Prozesse weiterentwickeln
„Uns ist bewusst, dass Nachhaltigkeit ein kontinuierlicher Prozess ist“, sagt Peter Stadelmann, CEO der Rational AG, und ergänzt: „Der Beitritt zum UN Global Compact ist für uns der nächste logische Schritt, um unsere Aktivitäten gezielt weiterzuentwickeln.“ Mit dem Beitritt erkennt das Unternehmen die zehn Prinzipien des UN Global Compact als verbindlichen Orientierungsrahmen für verantwortungsvolle Unternehmensführung an.
Für den Hersteller bedeutet dies insbesondere, bestehende ESG-Aktivitäten konsequent entlang international anerkannter Standards weiterzuentwickeln sowie Fortschritte regelmäßig und transparent im Rahmen der Communication on Progress (CoP) offenzulegen. Darüber hinaus bietet der Austausch im globalen UNGC-Netzwerk die Möglichkeit, Erfahrungen auszutauschen und zusätzliche Impulse für die eigene Weiterentwicklung zu gewinnen.
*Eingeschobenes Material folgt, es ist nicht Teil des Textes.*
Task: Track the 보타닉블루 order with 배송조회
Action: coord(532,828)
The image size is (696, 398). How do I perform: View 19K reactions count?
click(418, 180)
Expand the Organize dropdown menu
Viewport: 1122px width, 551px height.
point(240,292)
Die 10 Prinzipien des UN Global Compact
- Unternehmen sollen den Schutz der internationalen Menschenrechte unterstützen und achten.
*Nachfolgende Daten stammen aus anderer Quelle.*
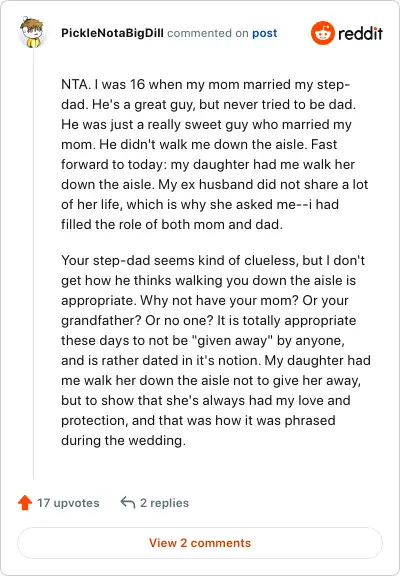400x576 pixels.
Task: Follow the blue "post" link
Action: (x=264, y=33)

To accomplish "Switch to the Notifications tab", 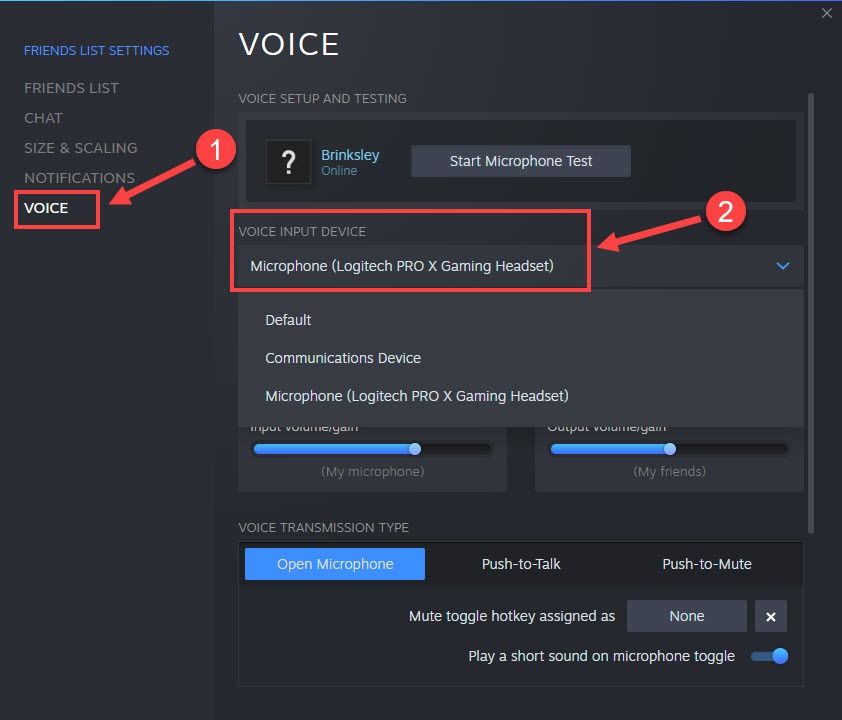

- Unternehmen sollen sicherstellen, dass sie sich nicht an Menschenrechtsverletzungen mitschuldig machen.
- Unternehmen sollen die Vereinigungsfreiheit und die wirksame Anerkennung des Rechts auf Kollektivverhandlungen wahren.
- Unternehmen sollen für die Beseitigung aller Formen von Zwangsarbeit eintreten.
- Unternehmen sollen für die Abschaffung von Kinderarbeit eintreten.
- Unternehmen sollen für die Beseitigung von Diskriminierung bei Anstellung und Erwerbstätigkeit eintreten.
- Unternehmen sollen im Umgang mit Umweltproblemen dem Vorsorgeprinzip folgen.
- Unternehmen sollen Initiativen ergreifen, um größeres Umweltbewusstsein zu fördern.
- Unternehmen sollen die Entwicklung und Verbreitung umweltfreundlicher Technologien beschleunigen.
- Unternehmen sollen gegen alle Arten der Korruption eintreten, einschließlich Erpressung und Bestechung.